Source records ▸
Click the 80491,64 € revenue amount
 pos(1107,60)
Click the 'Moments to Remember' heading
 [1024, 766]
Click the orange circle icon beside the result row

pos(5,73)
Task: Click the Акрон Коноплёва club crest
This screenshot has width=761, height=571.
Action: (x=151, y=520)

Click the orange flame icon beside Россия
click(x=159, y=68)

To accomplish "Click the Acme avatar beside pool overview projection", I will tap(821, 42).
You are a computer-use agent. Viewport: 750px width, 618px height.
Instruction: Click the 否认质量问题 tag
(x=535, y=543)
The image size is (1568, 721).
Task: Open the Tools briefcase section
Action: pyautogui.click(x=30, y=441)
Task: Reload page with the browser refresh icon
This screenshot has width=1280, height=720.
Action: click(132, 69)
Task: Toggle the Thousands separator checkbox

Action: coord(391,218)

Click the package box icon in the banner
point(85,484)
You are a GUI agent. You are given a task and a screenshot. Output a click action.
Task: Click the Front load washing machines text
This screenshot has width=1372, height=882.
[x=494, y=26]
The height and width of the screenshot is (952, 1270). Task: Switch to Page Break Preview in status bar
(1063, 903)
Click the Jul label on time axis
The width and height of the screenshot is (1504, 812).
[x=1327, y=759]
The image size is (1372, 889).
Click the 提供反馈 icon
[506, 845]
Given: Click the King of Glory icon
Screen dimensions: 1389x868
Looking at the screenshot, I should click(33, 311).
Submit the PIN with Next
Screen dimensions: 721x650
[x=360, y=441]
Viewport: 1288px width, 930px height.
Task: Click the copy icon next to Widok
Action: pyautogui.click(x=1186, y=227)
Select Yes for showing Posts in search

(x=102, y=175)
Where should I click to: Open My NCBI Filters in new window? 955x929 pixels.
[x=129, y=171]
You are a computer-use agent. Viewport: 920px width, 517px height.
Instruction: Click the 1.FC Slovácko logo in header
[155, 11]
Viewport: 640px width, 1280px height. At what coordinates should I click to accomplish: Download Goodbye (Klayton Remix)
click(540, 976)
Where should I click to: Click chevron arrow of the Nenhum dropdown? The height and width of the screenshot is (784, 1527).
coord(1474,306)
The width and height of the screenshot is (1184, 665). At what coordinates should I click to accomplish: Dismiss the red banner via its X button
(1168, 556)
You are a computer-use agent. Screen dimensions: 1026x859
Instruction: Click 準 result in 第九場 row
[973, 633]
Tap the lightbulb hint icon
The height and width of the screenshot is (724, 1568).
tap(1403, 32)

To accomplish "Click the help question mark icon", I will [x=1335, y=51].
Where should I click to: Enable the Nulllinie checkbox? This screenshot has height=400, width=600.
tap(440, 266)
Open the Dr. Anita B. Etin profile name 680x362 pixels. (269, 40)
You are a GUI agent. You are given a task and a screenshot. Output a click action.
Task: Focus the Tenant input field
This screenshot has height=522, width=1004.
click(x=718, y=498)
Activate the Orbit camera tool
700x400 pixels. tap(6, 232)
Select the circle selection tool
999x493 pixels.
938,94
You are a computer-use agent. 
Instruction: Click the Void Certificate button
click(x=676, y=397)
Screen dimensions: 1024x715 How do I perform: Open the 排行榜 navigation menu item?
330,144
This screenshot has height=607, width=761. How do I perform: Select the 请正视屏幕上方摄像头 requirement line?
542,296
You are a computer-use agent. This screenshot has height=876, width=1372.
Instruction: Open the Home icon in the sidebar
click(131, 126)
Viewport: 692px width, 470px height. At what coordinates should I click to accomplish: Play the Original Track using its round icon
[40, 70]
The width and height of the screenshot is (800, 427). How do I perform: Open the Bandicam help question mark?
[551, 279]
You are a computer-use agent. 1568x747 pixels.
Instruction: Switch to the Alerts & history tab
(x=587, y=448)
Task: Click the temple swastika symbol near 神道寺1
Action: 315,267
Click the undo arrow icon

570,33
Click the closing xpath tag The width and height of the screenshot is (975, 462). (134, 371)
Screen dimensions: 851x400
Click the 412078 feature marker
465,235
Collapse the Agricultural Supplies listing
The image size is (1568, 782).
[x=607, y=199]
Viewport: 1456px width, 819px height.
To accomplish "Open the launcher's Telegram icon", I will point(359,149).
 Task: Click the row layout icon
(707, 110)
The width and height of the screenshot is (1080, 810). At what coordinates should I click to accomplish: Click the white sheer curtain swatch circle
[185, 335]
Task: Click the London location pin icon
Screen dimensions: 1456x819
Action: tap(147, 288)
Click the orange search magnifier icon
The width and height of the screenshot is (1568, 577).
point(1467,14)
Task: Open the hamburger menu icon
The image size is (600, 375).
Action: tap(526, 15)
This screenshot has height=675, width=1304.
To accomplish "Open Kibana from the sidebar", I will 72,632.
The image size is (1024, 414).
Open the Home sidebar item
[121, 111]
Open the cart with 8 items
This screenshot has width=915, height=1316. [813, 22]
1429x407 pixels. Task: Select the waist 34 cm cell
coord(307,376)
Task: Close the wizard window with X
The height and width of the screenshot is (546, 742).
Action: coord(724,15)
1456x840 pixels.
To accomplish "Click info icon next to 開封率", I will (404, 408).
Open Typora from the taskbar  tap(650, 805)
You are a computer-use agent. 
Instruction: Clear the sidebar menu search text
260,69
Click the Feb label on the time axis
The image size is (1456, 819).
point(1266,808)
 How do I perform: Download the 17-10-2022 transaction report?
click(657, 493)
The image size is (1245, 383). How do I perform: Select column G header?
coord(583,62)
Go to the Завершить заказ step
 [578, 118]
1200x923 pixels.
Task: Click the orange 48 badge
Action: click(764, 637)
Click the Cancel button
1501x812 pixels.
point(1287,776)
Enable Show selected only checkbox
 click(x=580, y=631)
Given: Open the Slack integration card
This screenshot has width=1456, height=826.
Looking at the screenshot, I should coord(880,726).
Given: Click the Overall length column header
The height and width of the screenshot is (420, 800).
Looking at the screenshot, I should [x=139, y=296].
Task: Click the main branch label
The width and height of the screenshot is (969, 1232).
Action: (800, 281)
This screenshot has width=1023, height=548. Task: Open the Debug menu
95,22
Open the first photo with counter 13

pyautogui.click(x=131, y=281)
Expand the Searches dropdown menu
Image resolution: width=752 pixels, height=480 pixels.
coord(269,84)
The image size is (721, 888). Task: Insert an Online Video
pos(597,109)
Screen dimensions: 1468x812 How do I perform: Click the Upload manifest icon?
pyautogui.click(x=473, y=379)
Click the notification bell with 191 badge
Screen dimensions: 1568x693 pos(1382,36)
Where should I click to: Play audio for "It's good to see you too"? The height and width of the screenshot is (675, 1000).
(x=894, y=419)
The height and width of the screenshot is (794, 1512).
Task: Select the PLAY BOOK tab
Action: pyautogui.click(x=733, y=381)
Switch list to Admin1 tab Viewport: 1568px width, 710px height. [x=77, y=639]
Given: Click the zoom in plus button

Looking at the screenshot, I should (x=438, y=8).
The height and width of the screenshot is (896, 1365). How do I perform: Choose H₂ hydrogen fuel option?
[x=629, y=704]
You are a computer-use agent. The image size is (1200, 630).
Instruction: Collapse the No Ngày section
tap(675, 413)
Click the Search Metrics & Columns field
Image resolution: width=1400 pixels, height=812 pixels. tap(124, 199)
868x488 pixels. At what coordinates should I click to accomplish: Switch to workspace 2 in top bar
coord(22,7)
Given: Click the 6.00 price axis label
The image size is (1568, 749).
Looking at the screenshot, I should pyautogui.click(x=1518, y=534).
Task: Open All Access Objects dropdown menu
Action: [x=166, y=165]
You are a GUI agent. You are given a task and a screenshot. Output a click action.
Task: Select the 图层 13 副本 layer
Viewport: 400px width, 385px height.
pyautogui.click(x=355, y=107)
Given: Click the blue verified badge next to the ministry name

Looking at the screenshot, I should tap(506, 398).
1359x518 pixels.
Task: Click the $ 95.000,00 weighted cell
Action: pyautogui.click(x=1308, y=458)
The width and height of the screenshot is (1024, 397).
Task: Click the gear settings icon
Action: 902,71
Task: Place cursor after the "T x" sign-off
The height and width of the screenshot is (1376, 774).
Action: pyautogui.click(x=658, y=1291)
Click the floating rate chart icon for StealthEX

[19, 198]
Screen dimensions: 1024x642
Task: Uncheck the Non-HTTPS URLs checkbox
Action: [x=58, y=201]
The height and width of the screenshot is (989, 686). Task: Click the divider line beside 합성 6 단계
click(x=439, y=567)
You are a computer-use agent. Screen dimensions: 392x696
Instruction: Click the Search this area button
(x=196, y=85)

Your objective ▸ Please collect every line in the records that contains the string "size" and copy each one in full. Case counts.

Task result ▸
The image size is (1568, 721).
The image size is (1372, 889).
The image size is (1568, 782).
The image size is (600, 375).
The image size is (1024, 414).
The image size is (1456, 819).
The image size is (1245, 383). How do I perform: Select column G header?
The image size is (721, 888). Task: Insert an Online Video
You are a computer-use agent. The image size is (1200, 630).
The image size is (1568, 749).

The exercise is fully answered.